Qiqqa provides a very good in-doc search, multi-highlighting, click-to-sync view. Atlas provides a similar one which is also very good. I have not find a convenient way to do a "ctrl + F"-like search & multi-highlighting & sync while viewing a document. Qiqqa's multi-highlighting is shown below (see also ref management):
I have not find a way to automatically generate SLR matrix in Qiqqa. I appreciate it if someone can leave a comment for steps in Qiqqa, if possible.
MAXQDA have a menu option to search selected text. However, there is no shortcut. What is worse, Ctrl+C has some compatibility issues.

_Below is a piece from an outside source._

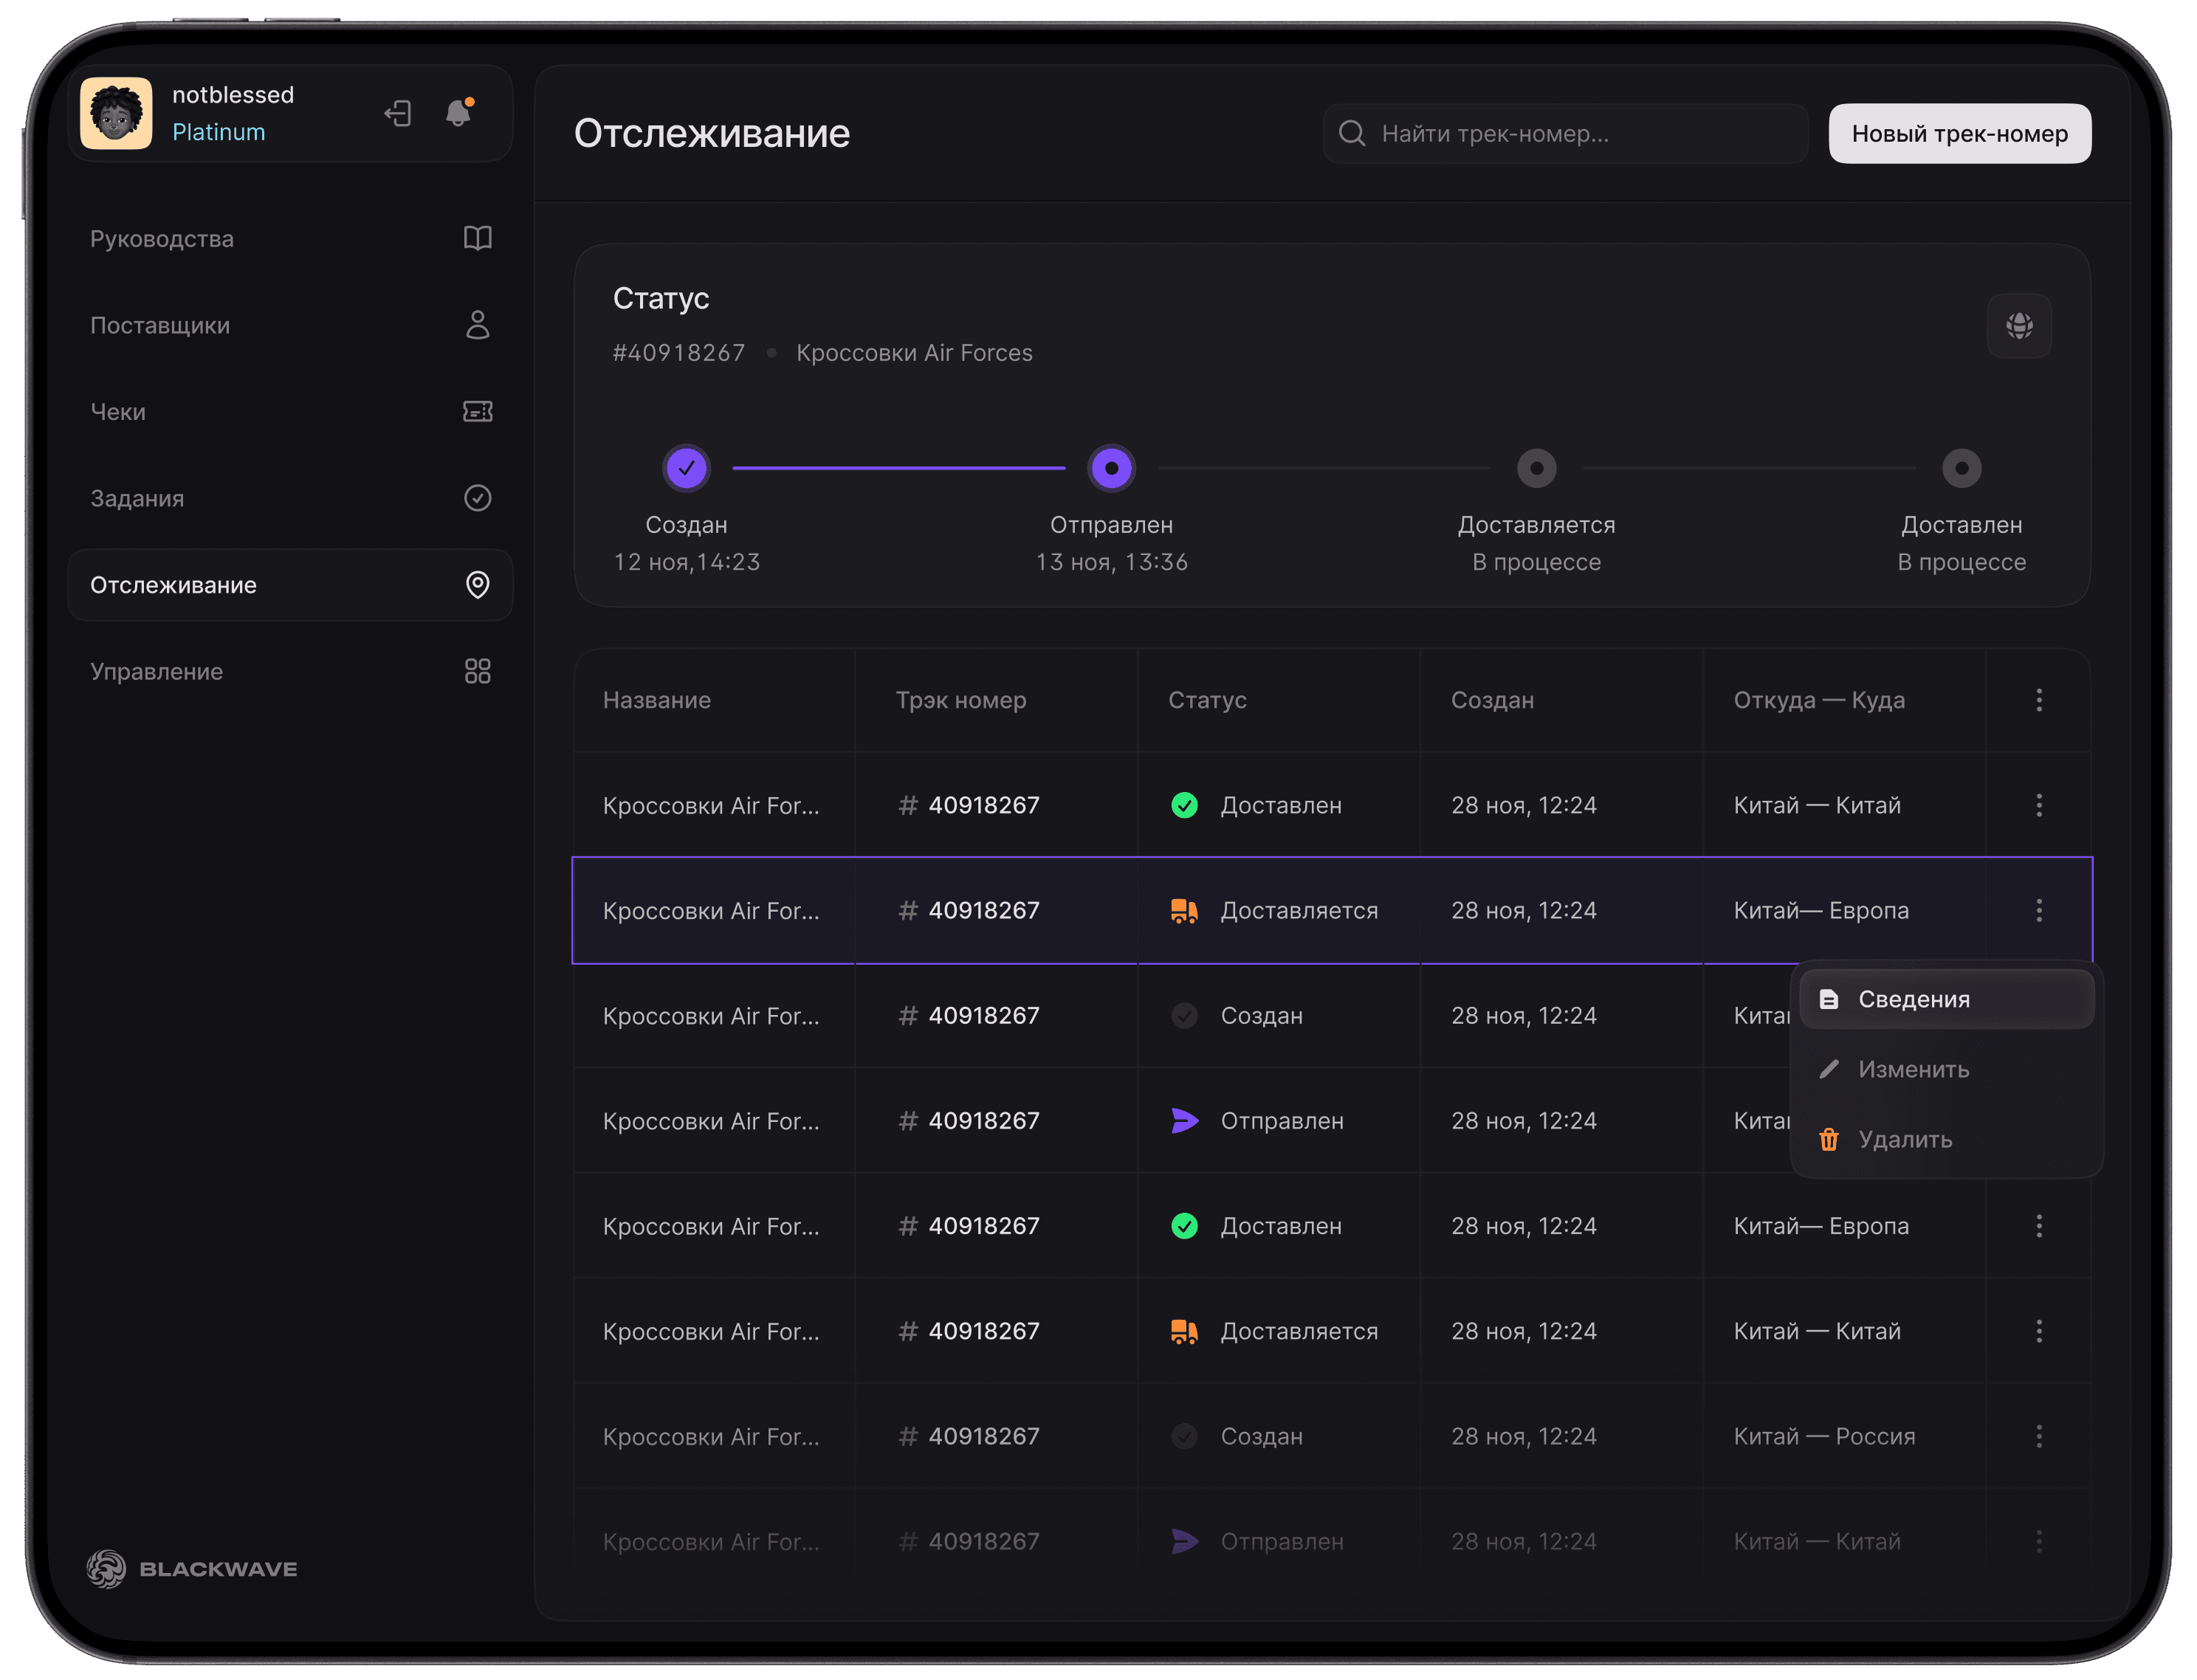Click the ticket icon beside Чеки
Image resolution: width=2197 pixels, height=1680 pixels.
(477, 411)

Possiblly with win10+libreOffice+hibernate. See their link)
The results are displayed well and we can click to sync view. It would be much better to highlight string in results (instead of capitalize) like Qiqqa or Atlas.
Nvivo sucks at doing this kind of quick query.
Though Nvivo is not giving many features with grade 5, it is giving a good overall performance compared with Atlas and Qiqqa, in my opinion. OCR is actually mandatory, but we can use other pdf software to handle it as pre-treatment before putting into QDA.
Considering backup, Atlas puts many files in \AppData\Roaming\ folder (similar like Qiqqa), while MAXQDA & NVivo has one single file for a project. I prefer the later one.
TIP BEFORE USING
- Import data using pdf files with names "auth yyyy title ...", do NOT import from Zotero ris or Endnote etc., as it is complicated to search file attributes (such as authors, years) in NVivo. Simple search is done using filename.
- We can use sets to have multi shortcuts one file. Folders/groups of sources/docs contain different sources like in our operating system. We canNOT leave one item in both folders while we can in Zotero. The copied files in different folders are considered as different items.
- When doing coding, remember to select all parental codes, which will ease later analysis.
- When creating codes, it is better to use some keywords from parental codes so that sub-codes can represent parents directly by name. (no need for MAXQDA)
MAXQDA FOR SLR/SM
For Systematic Literature Review (SLR) or Systematic Mapping (SM), we use "sets" as SLR categories (one paper can be in different sets wrt SLR ???).
method 1 overlapping codes (suggested)
This method is also good to see methods/solutions vs. topics/problems.
The generated graph is the same as method 2.
(Similar like NVivo)
method 2 using sets (not suggested)
Coding: put the doc into SLR sets; code the title with topic.
Query & Result:
(pictures below are from official tutorial, so the codes have no "topic 2")
Videos to watch (please watch in the numbered order):
NVIVO FOR SLR/SM
There are 2 methods to create matrix.
method 1 - matrix coding (suggested)
Coding: ensure overlap, e.g., by selecting two codes for the title.
Benefit: we can see the numbers directly and see all the papers & code details by double clicking the number.
- Ensure overlap. In the pdf file, t2 and ttt2 codes need to have overlap to make this work, for example, the title is selected and coded with both codes (t2 and ttt2).
- Do NOT overlap in other places other than title or cite key.
method 2 - using codes & cases (not suggested)
Use "cases" as categories of papers, such as "method", "tool" etc., cuz the cases can be used as rows, and nodes/codes (paper topics) can be used as columns in SLR or mapping matrix.
Benefit: auto summarize.
OBS: the same as using only codes, see above.